De prime abord, on serait tenté de dire qu’il en va de soi du fait des relations qu’entretiennent le Maroc et le Qatar, et on pourrait même mettre en exergue certaines déclarations bien choisies pour dire que de toute façon Doha s’est, en contrepartie, toujours positionnée de notre côté par rapport au “prisme à travers lequel [on] considère [notre] environnement international” -dixit le dernier discours de la Révolution du Roi et du peuple du 20 août 2022-, c’est-à-dire le Sahara marocain. Et ces déclarations ne manquent, il est vrai, pas; en novembre 2020, l’émir Tamim avait, à titre d’exemple, été un des premiers chefs d’État et de gouvernement étrangers à appeler Mohammed VI pour le féliciter de la réussite de l’opération menée par les Forces armées royales (FAR) au niveau de la zone de Guergarate, à la frontière maroco- mauritanienne, pour rétablir la circulation des biens et des personnes, que bloquait alors le mouvement séparatiste sahraoui du Front Polisario. Sauf que, comme on le dirait anglais, ces différents éléments, pour significatifs qu’ils soient, font toutefois “rater une partie de l’histoire”.

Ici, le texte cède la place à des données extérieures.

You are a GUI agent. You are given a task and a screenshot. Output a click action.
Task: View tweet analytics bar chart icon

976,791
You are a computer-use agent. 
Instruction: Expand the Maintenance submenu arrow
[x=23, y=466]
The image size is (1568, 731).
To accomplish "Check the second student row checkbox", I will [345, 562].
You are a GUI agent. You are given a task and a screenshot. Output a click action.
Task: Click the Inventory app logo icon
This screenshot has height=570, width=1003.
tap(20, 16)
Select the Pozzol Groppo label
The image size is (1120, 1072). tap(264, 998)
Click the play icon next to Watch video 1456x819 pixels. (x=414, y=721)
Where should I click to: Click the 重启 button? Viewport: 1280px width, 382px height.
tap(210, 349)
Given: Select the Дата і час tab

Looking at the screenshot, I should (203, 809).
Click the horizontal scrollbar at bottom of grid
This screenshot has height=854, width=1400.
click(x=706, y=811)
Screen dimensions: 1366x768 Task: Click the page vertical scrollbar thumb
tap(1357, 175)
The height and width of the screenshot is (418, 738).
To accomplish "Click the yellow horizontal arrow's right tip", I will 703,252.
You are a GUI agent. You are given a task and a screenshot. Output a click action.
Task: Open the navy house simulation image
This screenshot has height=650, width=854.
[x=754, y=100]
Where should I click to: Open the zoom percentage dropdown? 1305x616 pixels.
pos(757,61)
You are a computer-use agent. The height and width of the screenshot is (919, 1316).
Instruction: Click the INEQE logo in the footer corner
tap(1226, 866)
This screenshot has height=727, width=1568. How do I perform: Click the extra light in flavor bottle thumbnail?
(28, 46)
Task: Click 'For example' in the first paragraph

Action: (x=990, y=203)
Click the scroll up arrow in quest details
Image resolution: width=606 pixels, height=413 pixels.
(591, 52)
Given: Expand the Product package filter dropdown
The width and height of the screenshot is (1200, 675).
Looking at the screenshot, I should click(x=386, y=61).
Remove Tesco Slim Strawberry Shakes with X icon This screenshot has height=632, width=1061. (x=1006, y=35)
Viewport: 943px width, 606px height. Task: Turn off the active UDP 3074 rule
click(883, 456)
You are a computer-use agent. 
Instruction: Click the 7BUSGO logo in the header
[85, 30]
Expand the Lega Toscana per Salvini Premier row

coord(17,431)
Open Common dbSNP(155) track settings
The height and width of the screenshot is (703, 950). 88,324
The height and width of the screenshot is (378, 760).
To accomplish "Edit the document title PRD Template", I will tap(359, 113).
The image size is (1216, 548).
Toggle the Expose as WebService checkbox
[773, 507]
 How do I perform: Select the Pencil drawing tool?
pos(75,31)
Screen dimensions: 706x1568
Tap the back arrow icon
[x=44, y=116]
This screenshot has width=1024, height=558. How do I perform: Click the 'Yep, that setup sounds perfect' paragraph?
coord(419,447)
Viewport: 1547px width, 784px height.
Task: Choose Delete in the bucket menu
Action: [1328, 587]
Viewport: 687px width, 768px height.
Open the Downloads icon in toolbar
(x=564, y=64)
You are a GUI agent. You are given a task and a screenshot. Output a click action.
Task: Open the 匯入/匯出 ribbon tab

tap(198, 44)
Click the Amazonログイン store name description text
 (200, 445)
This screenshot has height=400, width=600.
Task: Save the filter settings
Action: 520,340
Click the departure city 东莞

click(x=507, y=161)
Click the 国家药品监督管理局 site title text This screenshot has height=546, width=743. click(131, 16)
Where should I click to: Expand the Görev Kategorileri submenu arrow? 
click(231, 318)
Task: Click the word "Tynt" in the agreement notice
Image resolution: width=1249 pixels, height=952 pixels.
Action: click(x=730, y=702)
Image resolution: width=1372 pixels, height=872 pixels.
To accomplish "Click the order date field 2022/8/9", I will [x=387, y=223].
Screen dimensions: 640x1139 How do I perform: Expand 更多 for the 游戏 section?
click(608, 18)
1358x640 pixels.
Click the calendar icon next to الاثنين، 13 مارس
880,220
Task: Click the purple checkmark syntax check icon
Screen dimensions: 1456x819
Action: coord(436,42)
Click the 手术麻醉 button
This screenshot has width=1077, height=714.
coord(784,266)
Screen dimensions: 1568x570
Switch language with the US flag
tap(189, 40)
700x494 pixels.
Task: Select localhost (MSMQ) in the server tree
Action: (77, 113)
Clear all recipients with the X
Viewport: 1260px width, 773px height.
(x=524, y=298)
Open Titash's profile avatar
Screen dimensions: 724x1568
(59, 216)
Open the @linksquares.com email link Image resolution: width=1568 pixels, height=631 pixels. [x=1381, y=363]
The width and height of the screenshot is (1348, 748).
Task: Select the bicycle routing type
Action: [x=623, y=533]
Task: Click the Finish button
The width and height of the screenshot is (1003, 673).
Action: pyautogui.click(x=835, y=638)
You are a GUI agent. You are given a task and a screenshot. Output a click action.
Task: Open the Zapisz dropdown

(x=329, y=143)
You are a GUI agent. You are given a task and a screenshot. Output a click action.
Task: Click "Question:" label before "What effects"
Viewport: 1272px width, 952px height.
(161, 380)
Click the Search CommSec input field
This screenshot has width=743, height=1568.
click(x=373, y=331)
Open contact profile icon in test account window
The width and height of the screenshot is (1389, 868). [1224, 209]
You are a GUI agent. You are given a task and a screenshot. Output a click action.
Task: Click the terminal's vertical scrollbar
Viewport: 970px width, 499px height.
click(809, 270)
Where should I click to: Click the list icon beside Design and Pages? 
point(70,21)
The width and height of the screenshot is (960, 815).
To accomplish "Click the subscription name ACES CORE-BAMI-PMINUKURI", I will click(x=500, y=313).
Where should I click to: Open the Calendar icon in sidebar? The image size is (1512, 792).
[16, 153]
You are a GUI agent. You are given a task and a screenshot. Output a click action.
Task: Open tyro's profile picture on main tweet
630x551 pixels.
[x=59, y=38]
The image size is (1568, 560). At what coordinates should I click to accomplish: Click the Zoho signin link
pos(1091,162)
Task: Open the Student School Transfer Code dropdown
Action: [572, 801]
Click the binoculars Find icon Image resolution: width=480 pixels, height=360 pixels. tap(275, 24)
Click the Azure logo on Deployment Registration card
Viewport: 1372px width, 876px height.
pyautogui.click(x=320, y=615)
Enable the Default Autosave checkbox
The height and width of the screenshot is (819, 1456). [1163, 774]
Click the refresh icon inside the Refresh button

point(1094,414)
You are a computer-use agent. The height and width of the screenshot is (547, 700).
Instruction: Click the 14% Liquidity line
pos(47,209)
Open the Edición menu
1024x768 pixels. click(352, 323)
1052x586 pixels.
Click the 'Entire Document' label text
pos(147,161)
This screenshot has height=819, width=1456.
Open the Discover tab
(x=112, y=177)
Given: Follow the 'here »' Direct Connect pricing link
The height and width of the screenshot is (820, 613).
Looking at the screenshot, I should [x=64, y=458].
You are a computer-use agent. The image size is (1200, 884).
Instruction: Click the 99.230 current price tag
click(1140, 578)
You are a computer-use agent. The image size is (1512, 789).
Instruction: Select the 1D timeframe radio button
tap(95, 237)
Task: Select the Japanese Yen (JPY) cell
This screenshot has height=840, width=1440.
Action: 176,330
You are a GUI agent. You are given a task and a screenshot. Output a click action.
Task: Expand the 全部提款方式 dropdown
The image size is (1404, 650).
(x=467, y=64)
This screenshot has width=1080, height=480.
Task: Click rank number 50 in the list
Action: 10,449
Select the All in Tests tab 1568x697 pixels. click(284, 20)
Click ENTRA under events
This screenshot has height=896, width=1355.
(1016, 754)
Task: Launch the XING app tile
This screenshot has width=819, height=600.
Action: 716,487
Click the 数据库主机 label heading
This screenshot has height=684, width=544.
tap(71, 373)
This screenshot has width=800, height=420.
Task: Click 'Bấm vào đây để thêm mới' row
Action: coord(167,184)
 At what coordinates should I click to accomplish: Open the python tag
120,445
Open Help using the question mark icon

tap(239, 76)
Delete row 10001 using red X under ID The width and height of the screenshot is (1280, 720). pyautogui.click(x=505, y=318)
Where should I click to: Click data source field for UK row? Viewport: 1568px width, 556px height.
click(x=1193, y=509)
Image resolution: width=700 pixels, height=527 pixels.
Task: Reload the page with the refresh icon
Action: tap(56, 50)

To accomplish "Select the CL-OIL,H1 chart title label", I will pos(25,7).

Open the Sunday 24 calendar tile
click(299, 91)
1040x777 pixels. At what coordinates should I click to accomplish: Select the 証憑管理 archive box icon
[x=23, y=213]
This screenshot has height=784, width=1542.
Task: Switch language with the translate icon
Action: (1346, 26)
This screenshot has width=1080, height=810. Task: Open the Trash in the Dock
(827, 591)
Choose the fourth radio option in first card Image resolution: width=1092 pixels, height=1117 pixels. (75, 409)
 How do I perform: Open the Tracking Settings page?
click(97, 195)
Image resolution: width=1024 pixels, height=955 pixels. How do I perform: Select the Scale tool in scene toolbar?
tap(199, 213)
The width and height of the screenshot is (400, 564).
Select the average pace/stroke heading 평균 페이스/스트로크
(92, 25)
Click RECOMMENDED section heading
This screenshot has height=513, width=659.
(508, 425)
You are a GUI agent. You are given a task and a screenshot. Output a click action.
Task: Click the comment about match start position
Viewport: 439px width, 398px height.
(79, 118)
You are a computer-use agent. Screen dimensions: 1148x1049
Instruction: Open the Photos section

L’autre revers, tout au moins important à souligner, c’est la mobilisation continue des canaux médiatiques qataris à l’encontre du Maroc et de ses intérêts, et ce comme vient de l’illustrer le licenciement, le 1er juin 2023, du journaliste marocain Abdessamad Nacir d’Al-Jazeera suite à ses critiques sur les réseaux sociaux envers la machine de “fake news” algérienne. Que la chaîne invoque, comme des sources officieuses l’ont laissé entendre, le droit de réserve auquel sont astreints ses salariés tombe bien évidemment sous le sens, mais pourquoi détourne-t-elle, de l’autre côté, les yeux à l’encontre du commentateur sportif Hafid Derradji alors que ce dernier en était pratiquement arrivé, en septembre 2022, à qualifier les Marocaines et les Marocains dans les termes les plus orduriers? Pourquoi laisse-t-elle sa présentatrice vedette Khadija Benguenna, déverser, sans être inquiétée, tout son fiel anti-marocain, allant jusqu’à lui confier, en mars 2023, une interview toute en complaisance au président algérien Abdelmadjid Tebboune? Est-ce que le fait que M. Derradji et Mme Benguenna soient des ressortissants de la voisine de l’Est les rend-il moins comptables? Et là on ne parle pas d’un incident isolé pour qu’on le mette sur le compte de la simple affaire administrative. La même semaine que M. Nacir se voyait montrer la porte, Al-Jazeera English diffusait sur les réseaux sociaux -le 4 juin 2023- une carte de la pauvreté dans le monde où non seulement le Maroc se voyait tronqué de son Sahara, mais où ce dernier était, littéralement, effacé, comme s’il n’existait même pas.

Et on passera aussi sur les articles régulièrement à charge du journal électronique “Middle East Eye”, qui est actuellement devenu un des principaux organes de propagande du ministère des Affaires étrangères qatari; plus une semaine ne passe, en effet, sans qu’il ne s’attaque au Maroc et à son Roi, sans compter sa promotion du séparatisme sahraoui et de “l’engagement de la diplomatie algérienne en faveur des causes justes” (selon une tribune publiée le 16 janvier 2023 par un soi-disant “spécialiste” des relations entre le Maroc et l’Algérie). Dans son discours de la Révolution du Roi et du peuple dont nous avons fait mention plus haut, Mohammed VI avait mis en cause l’ambiguïté de “certains pays comptant parmi nos partenaires, traditionnels ou nouveaux”. Avec la duplicité qui est la sienne, le Qatar en fait indéniablement partie et se doit de clarifier ses positions.